Will: I do. And I think you do, too.
reason: In the column about our book, The Declaration of Independents, you noted the essence of libertarian thought is the common-sense principle that before government interferes with the freedom of individuals and individuals making consensual transactions in the market, it ought to have a defensible reason for doing so. It usually does not. Now, we just talked about McCain-Feingold. The entitlement state-you're an arch-critic of things like Medicare and Social Security. You are against war in Syria; you became a critic of the Iraq invasion. The beads are piling up where you say the government can't do things. Where are some places the government should still be limiting human interaction, or where is it defensible to say, no, actually people can't do this?
Will: Fewer and fewer, as you say. Obviously there are neighborhood effects of pollution, neighborhood effects of noise, neighborhood effects of all sorts. Where the government goes astray is when it decides to allocate wealth and opportunity, and that's almost entirely what the government does these days. The tax code is, as Chairman Dave Camp of the Ways and Means Committee said, longer than the Bible without the good news, because it is entirely rent-seeking. It is more than the appropriations process. The tax code is how the government allocates favors.
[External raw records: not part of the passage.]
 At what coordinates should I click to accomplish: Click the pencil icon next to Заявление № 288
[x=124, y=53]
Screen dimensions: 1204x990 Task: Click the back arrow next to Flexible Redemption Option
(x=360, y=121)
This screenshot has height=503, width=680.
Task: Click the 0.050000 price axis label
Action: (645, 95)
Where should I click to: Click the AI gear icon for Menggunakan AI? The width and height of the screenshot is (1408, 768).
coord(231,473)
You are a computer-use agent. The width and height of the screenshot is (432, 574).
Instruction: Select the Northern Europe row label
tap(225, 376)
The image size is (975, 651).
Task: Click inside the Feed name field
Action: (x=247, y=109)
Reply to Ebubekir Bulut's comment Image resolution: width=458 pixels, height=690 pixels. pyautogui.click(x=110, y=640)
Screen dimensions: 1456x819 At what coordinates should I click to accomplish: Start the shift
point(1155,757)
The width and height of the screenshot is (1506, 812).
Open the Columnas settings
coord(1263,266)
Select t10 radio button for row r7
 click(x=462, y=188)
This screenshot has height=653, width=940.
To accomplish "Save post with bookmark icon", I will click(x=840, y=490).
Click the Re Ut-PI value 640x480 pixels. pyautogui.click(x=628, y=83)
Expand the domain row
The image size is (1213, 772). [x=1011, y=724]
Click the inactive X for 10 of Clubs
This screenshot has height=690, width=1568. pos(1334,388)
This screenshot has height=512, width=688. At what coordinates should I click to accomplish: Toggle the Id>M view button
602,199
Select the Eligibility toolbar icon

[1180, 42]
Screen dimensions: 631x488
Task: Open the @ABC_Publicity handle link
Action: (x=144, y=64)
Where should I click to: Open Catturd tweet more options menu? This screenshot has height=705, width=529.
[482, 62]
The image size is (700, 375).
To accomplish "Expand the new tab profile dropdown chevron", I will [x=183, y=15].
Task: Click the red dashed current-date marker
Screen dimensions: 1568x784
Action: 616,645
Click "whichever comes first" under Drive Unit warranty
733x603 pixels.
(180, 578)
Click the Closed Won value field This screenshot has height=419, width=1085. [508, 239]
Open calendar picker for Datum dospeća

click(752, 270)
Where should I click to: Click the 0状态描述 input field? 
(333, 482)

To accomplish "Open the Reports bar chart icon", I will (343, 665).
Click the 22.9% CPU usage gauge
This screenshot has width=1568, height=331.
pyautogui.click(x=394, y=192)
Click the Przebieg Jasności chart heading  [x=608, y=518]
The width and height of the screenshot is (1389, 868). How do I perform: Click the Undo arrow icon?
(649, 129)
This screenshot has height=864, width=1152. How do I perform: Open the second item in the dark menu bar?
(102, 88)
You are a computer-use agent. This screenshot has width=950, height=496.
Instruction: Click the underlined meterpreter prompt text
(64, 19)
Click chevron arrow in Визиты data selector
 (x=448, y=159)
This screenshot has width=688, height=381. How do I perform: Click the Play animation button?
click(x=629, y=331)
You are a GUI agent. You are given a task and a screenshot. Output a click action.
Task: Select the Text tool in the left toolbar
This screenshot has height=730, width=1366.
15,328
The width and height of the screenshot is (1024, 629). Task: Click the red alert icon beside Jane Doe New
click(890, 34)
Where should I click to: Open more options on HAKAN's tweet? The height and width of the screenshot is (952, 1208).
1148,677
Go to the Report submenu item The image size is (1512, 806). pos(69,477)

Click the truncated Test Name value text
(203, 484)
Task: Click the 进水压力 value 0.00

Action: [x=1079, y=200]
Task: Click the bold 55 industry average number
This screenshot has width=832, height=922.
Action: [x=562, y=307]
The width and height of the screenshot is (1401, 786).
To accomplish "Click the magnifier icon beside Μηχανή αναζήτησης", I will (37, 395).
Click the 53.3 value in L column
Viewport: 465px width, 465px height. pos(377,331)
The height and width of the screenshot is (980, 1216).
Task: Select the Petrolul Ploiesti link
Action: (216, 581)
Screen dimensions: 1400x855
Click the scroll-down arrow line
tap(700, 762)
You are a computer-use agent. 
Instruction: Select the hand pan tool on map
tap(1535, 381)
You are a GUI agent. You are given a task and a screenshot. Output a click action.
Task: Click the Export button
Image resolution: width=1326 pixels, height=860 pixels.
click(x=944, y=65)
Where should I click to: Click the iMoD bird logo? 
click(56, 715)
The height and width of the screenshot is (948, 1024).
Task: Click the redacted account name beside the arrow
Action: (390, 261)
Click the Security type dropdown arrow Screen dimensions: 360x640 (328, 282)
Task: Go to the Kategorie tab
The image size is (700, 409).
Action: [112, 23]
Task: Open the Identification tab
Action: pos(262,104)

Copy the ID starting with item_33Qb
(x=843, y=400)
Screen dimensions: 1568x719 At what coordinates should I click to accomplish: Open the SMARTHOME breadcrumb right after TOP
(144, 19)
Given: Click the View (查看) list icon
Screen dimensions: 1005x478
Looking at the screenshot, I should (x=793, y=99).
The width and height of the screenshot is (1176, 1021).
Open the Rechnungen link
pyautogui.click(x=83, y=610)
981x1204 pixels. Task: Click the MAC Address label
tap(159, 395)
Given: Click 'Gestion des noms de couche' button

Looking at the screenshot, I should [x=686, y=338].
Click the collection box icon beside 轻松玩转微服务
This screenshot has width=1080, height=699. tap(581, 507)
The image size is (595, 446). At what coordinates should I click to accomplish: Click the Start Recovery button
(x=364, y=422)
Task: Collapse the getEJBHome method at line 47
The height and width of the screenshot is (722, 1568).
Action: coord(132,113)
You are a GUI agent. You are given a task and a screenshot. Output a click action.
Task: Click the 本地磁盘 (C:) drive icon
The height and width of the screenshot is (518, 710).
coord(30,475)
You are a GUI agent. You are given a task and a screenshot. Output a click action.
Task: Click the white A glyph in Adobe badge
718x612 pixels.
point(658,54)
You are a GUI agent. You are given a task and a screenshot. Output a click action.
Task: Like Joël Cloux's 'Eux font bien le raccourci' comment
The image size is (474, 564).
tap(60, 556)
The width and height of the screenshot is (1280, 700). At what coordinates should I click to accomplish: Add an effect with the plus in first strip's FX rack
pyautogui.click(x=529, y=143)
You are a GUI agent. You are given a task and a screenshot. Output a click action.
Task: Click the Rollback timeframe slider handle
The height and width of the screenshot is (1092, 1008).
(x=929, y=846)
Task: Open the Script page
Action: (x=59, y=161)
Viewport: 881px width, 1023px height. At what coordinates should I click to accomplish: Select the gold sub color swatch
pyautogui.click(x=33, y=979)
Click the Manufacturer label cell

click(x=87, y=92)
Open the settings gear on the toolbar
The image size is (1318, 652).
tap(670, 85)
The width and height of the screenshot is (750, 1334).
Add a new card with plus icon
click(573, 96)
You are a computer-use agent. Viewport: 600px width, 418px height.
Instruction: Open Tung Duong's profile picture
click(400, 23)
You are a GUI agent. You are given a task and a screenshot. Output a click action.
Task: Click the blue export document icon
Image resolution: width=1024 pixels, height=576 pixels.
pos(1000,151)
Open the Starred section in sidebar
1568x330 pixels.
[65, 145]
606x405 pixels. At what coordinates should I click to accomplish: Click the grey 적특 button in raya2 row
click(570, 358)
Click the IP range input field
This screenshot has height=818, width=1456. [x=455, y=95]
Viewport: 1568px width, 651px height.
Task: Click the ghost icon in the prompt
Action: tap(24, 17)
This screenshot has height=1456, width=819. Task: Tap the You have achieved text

And we reach a point-and this is a systemic thing in a way-where the tax code is so complicated that it cannot be reformed. If you say let's start over, as Camp and [Rep. Max] Baucus have tried to do, they've said, we'll have a blank slate and wipe out all the exemptions, credits, deductions, and all the rest, and it's up to you people to defend them and put them back in. The problem is, if you're starting with a blank slate, you're not picking one fight with every American, you're picking five fights with every American. The system can't handle it and you get overload.
reason: To get back to that Mancur Olson or Demosclerosis model, is it impossible to separate the barnacles from the hull? Are we sinking?
Will: We're not sinking. We're slowing down. That is, it's very hard to move the ship. It slows down economic growth, because you're allocating wealth and opportunity in political rather than efficient ways. This has, cumulatively, a terrific drag on economic growth.
reason: The philosophical basis of Statecraft as Soulcraft could be seen as government as an instrument of morality, and once citizens, politicians, and commentators have that feeling, then that helps the removal of limitations [on government power], in the LBJ way. I saw David Brooks was citing Statecraft as Soulcraft in one of his periodic jeremiads against libertarianism. How do you square those impulses?
Will: Strict, pure libertarians say that because the government can back its tastes with police power, it shouldn't have tastes. The argument of Statecraft as Soulcraft says that's all very well, but government is going to have laws. It's going to legalize certain things, proscribe certain things, encourage certain things. You have to pick, you have to choose. Unless you have the most severe night-watchman state, and we're not going to have that.
reason: By "severe" you mean totally freaking awesome?
Will: You mean that, but it's not going to happen. I wrote the other day that if we could tax Americans' cognitive dissonance we could balance the budget. The American people want all kinds of incompatible things, they're human beings, and they want high services, low taxes, and an omnipresent, omniprominent welfare state.